**Supplied passage:**
%%
$\displaystyle \int \frac{1}{x^7-x}\;dx$
Thanks
There are various things tou can do. Partial fractions. Maybe just a small factoring and a sub.
$\displaystyle \int\frac{1}{x(x^{6}-1)}dx$
Let $\displaystyle u=x^{6}-1, \;\ du=6x^{5}dx, \;\ \frac{du}{6}=x^{5}dx, \;\ u+1=x^{6}$
This leads to $\displaystyle \frac{1}{6}\int\frac{1}{u^{2}+u}du$
$\displaystyle \frac{1}{6}\left[\int\frac{1}{u}du-\int\frac{1}{u+1}du\right]$
Now, continue?.
If you feel industrious, you could do the PFD thing.
$\displaystyle x^{7}-x = x(x+1)(x-1)(x^{2}+x+1)(x^{2}-x+1)$
How exactly does this: Let $\displaystyle u=x^{6}-1, \;\ du=6x^{5}dx, \;\ \frac{du}{6}=x^{5}dx, \;\ u+1=x^{6}$ lead to this:
$\displaystyle \frac{1}{6}\int\frac{1}{u^{2}+u}du$
thats the part i didn't understand, thats why i couldn't use subst. myself.
The aftermath is easy....
After i posted this, i actually solved it, but i did this before applying PF....the above would take to long...
$\displaystyle \int \frac{1}{x(x^3-1)(x^3+1)}=\frac{1}{2}\int \frac{(x^3+1)-(x^3-1)}{x(x^3-1)(x^3+1)}=\frac{1}{2}\int\frac{1}{x(x^3-1)}-\frac{1}{x(x^3+1)}$
Let's see
We want: $\displaystyle \int{\frac{dx}{x\cdot{(x^6-1)}}}$
Multiply and divide by $\displaystyle 6\cdot{x^5}$ we get: $\displaystyle \int{\frac{6\cdot{x^5}}{6\cdot{x^6}\cdot{(x^6-1)}}}dx$
We now let:$\displaystyle u=x^6-1\rightarrow{\frac{du}{dx}=6\cdot{x^5}}$
Thus we have: $\displaystyle \int{\frac{du}{6\cdot{u}\cdot{(u+1)}}}=\frac{1}{6} \cdot{\int{\frac{du}{u\cdot{(u+1)}}}}$
You can also avoid substitutions
$\displaystyle \int {\frac{1}
{{x^7 - x}}\,dx} = \int {\frac{1}
{{x\left( {x^6 - 1} \right)}}\,dx} = \int {\frac{{x^6 - \left( {x^6 - 1} \right)}}
{{x\left( {x^6 - 1} \right)}}\,dx}$.
So $\displaystyle \int {\frac{1}
{{x^7 - x}}\,dx} = \frac{1}
{6}\int {\frac{{\left( {x^6 - 1} \right)'}}
{{\left( {x^6 - 1} \right)}}\,dx} - \int {\frac{1}
{x}\,dx}$.
The rest follows.
Here's what I was getting at:
Because, $\displaystyle \frac{x^{5}}{x^{6}}=\frac{1}{x}$
Now, because $\displaystyle u=x^{6}-1, \;\ u+1=x^{6}, \;\ du=6x^{5}dx, \;\ \frac{du}{6}=x^{5}dx$
Rewrite as : $\displaystyle \frac{1}{6}\int\frac{x^{5}}{x^{6}(x^{6}-1)}dx$
Make the subs and we get:
$\displaystyle \frac{1}{6}\int\frac{1}{(u+1)u}du=\frac{1}{6}\int\ frac{1}{u^{2}+u}du$
See now?.
%%
**Information shown:**
%%
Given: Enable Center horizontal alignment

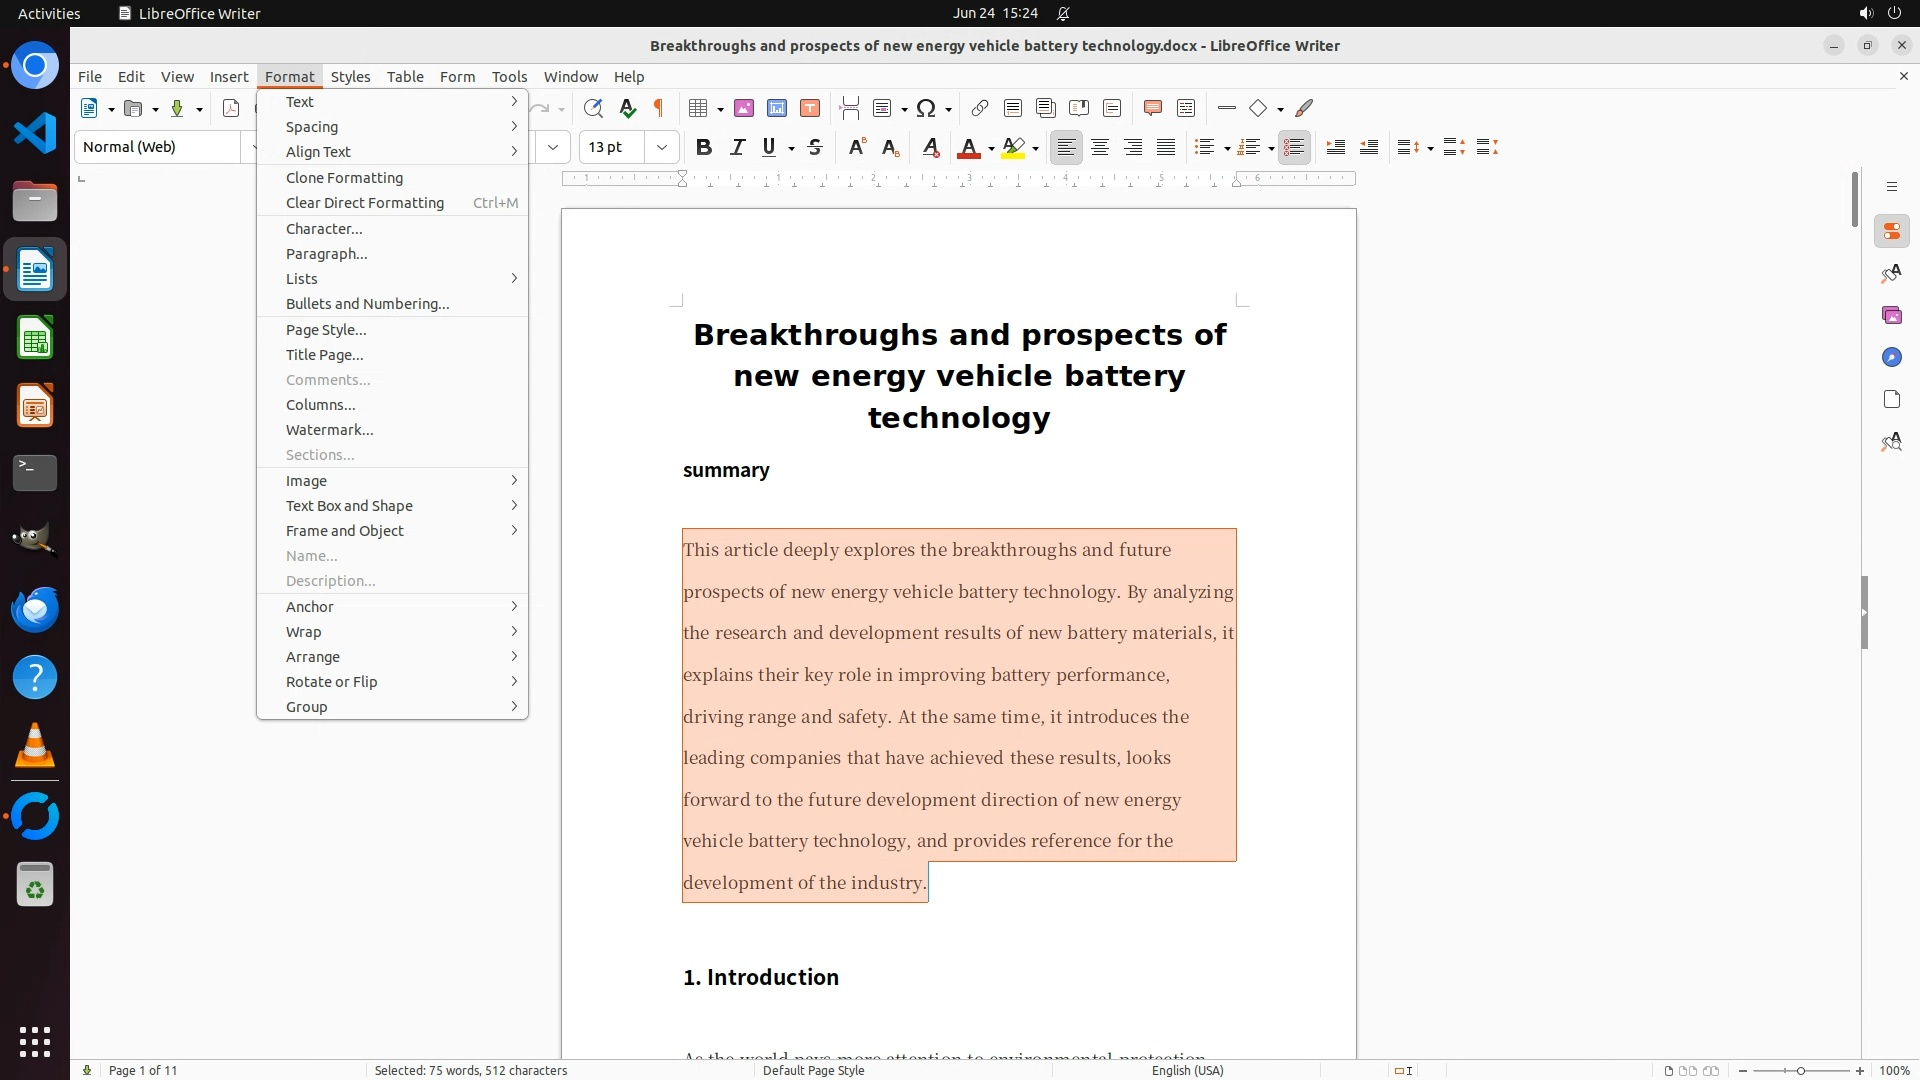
%%
**Stated problem A:**
In the forum thread on the integral, what is u set equal to in the substitution?
**Stated problem B:**
Based on the forum thread on the integral, is each statement true or false? Answer yes or no for each and quote the deciding words. (i) One poster solved the integral after posting it. (ii) One reply says the integral can be done without substitutions. (iii) The thread calls the remaining work after the substitution difficult.
**Stated problem C:**
From the forum thread on the integral, output the passage that begins at "So $\displaystyle \int" and ends after "The rest follows.", with no changes.

**Final answer A:**
u is set equal to x^6 − 1.

**Final answer B:**
(i) Yes: "After i posted this, i actually solved it"
(ii) Yes: "You can also avoid substitutions"
(iii) No: "The aftermath is easy"

**Final answer C:**
So $\displaystyle \int {\frac{1}
{{x^7 - x}}\,dx} = \frac{1}
{6}\int {\frac{{\left( {x^6 - 1} \right)'}}
{{\left( {x^6 - 1} \right)}}\,dx} - \int {\frac{1}
{x}\,dx}$.
The rest follows.